The Message Knows the Way#
Every message carries its own route — prev/curr/next — so there is no central
coordinator deciding what happens next:
{
"id": "a1b2c3d",
"route": { "prev": ["enhance"], "curr": "score", "next": ["validate"] },
"payload": { "image_url": "s3://cat.jpg", "enhanced_img": "supercat.jpg" }
}
Actors can even rewrite the route at runtime — an LLM judge can route high-confidence results directly to storage while sending uncertain results back for human review. This is choreography: no coordinator, no single point of failure, no coupled scaling.

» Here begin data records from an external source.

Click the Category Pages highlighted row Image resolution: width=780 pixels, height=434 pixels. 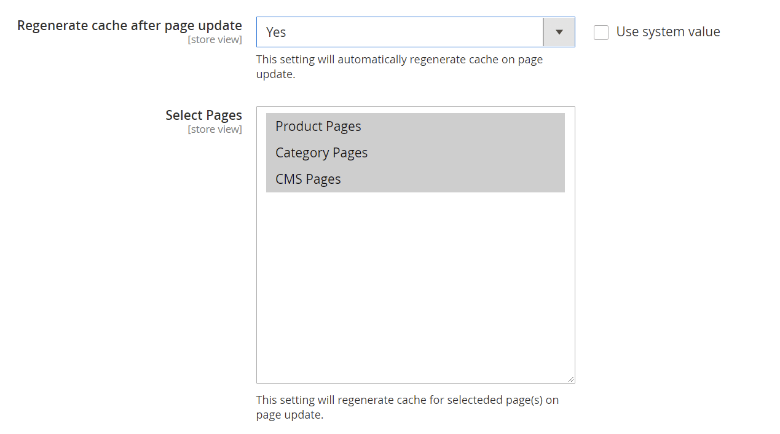[321, 152]
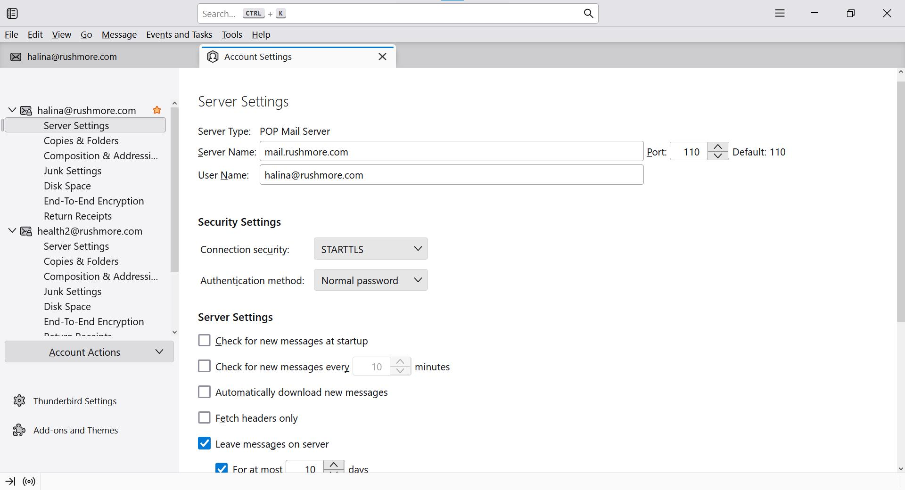The width and height of the screenshot is (905, 490).
Task: Collapse the health2@rushmore.com account tree
Action: click(12, 231)
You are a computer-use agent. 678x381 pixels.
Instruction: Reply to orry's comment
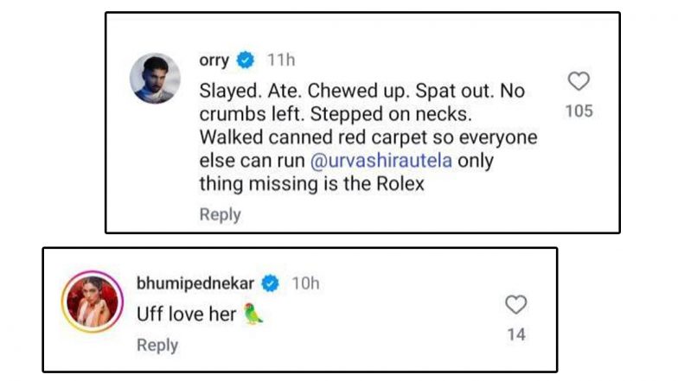pos(220,214)
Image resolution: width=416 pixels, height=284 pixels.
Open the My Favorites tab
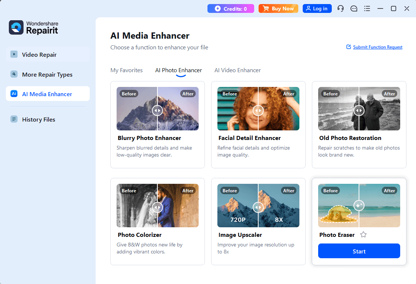click(127, 70)
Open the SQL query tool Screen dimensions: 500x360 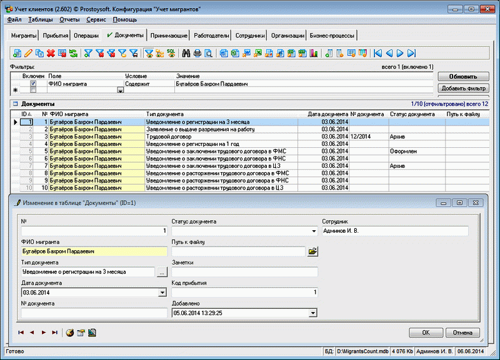click(x=171, y=54)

REST in Peace. Long Live the Queue.#
| Before (REST) | After (Actor Mesh) |
|---|---|
| POST /predict and wait | Queue it, the message knows the way |
| Static pre-built pipeline | Dynamic mesh — actors write the future |
| Retry/timeout/backoff in your code | Retry policy is deployment configuration |
| One pipeline process, one failure domain | Independent actors, independent scaling |
| Framework or AI provider lock-in | Pure Python function + Pure K8s manifest |
When to Use Asya#
✅ Mixed-latency pipelines — fast backend steps (ms), LLM calls (seconds), and slow generative AI for images/video (minutes) all in the same pipeline, each scaling to its own hardware profile
✅ Big teams with separation of concerns — part of a developer platform on K8s where data scientists write Python and platform engineers manage infrastructure. Actors are the contract between the two worlds
✅ Scale to infinity at constant cost — KEDA scales each actor independently from zero. GPU pods cost nothing when idle. 10x traffic spike scales only the bottleneck, not the whole pipeline
✅ True decentralization — no central orchestrator that can fail, bottleneck, or become the deployment dependency for every team. Each actor is independently deployable, scalable, and replaceable
✅ Agentic workflows — dynamic routing, LLM judge loops, human-in-the-loop pause/resume, agent swarms as distributed actors
✅ Bursty or unpredictable workloads — batch processing that runs hourly, daily, or on-demand. Scale to zero between runs
When to Consider Alternatives#
❌ Quick prototyping without Kubernetes — if you don't have a K8s cluster and just need a fast PoC, Python-native frameworks (LangGraph, CrewAI) are simpler to start with. Once you need to scale beyond a single process, Asya is the path forward.
❌ LLM training — training requires fast cross-GPU synchronization (NCCL, ring allreduce) which is fundamentally different from Asya's async decentralized execution model. You may want to use other tools like Ray Train for training. Asya handles everything that happens around training: data preparation, inference, evaluation, serving.